Larger-than-30TB Hard Drives Are Coming Much Sooner Than Expected (techradar.com) 66

Inside of hard disk drives are platters which hold all your data; these are all manufactured by one company in Japan called Showa Denko which has announced it expects to "realize near-line HDD having storage capacity of more than 30TB" by the end of 2023. From a report: Deciphering that statement, we'd assume it will provide platters with a storage capacity of more than 3TB, sometime in 2023, to partners such as Toshiba, Seagate and Western Digital, who will then produce the hard disk drives, targeting hyperscalers and data centers operators.

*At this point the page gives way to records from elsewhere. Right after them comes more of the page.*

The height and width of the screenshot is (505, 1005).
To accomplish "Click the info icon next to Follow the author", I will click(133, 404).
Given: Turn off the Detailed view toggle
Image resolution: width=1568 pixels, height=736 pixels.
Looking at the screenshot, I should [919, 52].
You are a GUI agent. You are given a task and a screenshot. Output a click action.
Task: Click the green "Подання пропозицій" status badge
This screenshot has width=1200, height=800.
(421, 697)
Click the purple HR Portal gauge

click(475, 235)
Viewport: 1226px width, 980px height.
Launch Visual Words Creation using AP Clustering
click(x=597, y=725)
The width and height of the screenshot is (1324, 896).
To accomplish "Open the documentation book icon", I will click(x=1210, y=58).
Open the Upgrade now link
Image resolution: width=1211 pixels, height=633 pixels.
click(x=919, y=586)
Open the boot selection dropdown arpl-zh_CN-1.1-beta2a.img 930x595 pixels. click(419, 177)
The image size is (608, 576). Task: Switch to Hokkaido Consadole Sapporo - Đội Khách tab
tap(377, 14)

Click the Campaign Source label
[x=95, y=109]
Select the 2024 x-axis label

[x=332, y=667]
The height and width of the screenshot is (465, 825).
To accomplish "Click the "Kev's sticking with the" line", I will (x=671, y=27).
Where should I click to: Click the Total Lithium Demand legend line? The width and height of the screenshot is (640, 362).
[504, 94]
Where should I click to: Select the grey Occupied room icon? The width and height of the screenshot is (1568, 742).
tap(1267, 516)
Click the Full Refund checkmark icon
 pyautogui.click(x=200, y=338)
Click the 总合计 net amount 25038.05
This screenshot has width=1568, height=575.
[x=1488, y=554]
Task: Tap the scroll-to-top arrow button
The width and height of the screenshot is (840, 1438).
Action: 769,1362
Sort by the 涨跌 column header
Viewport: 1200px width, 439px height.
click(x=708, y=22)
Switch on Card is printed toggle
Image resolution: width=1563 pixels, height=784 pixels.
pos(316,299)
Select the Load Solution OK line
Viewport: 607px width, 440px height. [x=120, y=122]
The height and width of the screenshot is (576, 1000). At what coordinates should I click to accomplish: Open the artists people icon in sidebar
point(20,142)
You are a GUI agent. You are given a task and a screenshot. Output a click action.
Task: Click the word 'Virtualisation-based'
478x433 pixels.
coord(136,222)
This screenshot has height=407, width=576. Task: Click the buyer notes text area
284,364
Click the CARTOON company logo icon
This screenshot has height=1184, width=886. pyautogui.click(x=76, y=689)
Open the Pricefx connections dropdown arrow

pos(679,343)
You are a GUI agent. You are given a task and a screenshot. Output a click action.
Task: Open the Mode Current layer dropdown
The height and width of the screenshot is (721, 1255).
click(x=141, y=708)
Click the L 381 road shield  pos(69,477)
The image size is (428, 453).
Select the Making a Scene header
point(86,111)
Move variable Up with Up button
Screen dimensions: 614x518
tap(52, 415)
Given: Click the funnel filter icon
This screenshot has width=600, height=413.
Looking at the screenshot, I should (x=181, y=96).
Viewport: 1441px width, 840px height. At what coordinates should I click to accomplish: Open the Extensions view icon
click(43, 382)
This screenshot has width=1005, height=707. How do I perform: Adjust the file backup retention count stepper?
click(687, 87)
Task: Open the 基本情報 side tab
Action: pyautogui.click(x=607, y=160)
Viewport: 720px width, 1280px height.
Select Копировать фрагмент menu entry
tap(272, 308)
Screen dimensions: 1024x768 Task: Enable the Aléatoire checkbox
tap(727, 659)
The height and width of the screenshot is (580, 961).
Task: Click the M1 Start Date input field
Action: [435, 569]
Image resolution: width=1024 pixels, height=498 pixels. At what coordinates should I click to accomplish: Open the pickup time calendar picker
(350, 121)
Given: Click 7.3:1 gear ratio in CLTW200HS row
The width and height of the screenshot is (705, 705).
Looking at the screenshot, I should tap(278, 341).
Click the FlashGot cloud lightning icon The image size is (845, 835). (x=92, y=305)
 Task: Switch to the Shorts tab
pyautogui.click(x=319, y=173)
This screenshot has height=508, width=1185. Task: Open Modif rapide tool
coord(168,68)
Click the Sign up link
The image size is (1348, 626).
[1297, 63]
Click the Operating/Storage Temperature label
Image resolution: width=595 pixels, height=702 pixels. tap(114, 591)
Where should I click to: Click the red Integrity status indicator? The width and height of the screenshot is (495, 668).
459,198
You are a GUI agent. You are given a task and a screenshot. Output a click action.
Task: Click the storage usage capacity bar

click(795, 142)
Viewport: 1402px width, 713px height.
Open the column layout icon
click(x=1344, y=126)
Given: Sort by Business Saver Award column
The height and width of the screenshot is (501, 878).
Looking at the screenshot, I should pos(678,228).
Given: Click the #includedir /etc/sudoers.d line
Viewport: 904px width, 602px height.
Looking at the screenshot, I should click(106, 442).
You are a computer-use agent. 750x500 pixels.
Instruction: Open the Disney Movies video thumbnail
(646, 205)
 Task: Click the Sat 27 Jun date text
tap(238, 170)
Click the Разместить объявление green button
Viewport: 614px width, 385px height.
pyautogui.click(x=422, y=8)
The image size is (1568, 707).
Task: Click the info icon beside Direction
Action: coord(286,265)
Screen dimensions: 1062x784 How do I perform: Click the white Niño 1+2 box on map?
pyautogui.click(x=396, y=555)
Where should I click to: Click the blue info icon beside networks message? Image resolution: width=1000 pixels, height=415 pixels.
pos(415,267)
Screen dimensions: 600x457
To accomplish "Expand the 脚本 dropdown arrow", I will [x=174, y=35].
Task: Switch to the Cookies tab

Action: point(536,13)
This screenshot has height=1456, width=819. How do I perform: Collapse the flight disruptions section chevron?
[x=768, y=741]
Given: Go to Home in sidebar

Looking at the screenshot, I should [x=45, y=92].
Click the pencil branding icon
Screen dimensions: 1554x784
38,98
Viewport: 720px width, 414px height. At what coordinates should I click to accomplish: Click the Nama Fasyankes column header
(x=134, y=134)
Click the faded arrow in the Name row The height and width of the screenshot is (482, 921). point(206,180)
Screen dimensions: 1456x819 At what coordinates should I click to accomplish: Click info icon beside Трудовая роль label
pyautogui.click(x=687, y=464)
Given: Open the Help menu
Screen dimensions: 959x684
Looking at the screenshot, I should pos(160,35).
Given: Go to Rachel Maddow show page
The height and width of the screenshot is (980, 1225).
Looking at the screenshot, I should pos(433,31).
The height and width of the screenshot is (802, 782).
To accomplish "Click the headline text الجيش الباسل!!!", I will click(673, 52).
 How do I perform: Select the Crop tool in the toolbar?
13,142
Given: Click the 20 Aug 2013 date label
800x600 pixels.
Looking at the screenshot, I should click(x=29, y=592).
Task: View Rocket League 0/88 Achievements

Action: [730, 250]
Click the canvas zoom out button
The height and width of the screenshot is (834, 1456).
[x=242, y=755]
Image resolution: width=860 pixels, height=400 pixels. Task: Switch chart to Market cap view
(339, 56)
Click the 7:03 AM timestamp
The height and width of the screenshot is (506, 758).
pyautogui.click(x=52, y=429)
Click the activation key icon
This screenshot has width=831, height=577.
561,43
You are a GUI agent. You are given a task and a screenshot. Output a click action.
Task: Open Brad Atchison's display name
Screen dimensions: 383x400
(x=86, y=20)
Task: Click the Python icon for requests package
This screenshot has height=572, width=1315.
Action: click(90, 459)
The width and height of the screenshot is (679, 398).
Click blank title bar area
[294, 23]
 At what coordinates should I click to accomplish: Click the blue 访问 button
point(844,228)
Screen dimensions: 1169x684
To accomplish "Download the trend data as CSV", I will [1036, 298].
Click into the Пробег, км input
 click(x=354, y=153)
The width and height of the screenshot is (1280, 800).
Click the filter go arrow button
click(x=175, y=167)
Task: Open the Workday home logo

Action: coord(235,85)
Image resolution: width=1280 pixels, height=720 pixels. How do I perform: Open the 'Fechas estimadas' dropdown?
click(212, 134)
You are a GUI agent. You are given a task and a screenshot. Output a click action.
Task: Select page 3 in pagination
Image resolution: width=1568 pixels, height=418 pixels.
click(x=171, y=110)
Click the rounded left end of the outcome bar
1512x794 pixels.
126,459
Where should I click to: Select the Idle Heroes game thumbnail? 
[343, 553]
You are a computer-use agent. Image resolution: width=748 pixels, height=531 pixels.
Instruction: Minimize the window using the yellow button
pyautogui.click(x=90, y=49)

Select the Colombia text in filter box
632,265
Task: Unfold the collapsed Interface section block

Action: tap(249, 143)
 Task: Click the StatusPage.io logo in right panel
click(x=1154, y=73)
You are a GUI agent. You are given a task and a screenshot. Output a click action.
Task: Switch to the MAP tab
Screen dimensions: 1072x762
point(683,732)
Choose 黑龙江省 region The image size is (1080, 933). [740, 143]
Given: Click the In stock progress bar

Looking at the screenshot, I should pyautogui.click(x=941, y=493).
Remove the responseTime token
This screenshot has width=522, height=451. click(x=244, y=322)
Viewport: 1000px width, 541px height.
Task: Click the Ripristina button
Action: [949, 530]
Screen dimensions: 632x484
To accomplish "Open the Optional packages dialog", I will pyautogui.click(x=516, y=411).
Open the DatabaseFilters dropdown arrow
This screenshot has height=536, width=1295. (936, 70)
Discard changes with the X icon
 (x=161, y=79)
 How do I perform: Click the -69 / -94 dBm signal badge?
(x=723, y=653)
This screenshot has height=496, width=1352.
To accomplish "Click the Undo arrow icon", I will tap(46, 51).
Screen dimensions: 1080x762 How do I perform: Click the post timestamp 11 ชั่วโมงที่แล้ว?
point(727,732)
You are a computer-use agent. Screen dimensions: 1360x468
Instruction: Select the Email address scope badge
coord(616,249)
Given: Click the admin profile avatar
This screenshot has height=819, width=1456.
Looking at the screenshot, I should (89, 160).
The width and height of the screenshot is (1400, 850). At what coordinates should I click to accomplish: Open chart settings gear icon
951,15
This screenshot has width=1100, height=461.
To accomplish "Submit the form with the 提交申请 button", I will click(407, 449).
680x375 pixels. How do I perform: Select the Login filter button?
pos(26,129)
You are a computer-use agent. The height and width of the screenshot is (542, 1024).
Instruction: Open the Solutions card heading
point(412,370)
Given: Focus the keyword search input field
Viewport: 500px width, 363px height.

We'd expect some of them to end up in NAS and 3.5-inch external hard drives, but that won't be the main target markets, as performance is likely to be optimized for nearline usage.

Showa Denko has now started shipment of the platters that will go into new 26TB Ultrastar DC HC670 UltraSMR hard disk drives announced by Western Digital only a few days ago. A 2.6TB platter -- which uses energy-assisted magnetic recording and shingled magnetic recording -- also marks an important milestone as it hits the symbolic 1TB/in^2 density. Showa Denko's announcement comes as a surprise as Toshiba recently suggested 30TB drives (rather than higher capacities) would not come until 2024. A 30TB model would comprise of 11 platters with 2.73TB capacities each, a slight improvement on the 2.6TB capacity that are on the way. Given the fact that 26TB HDDs have now been announced in the first half of 2022, there's a remote chance that we could see 30TB drives before the end of the year or (as the saying goes), depending on market conditions.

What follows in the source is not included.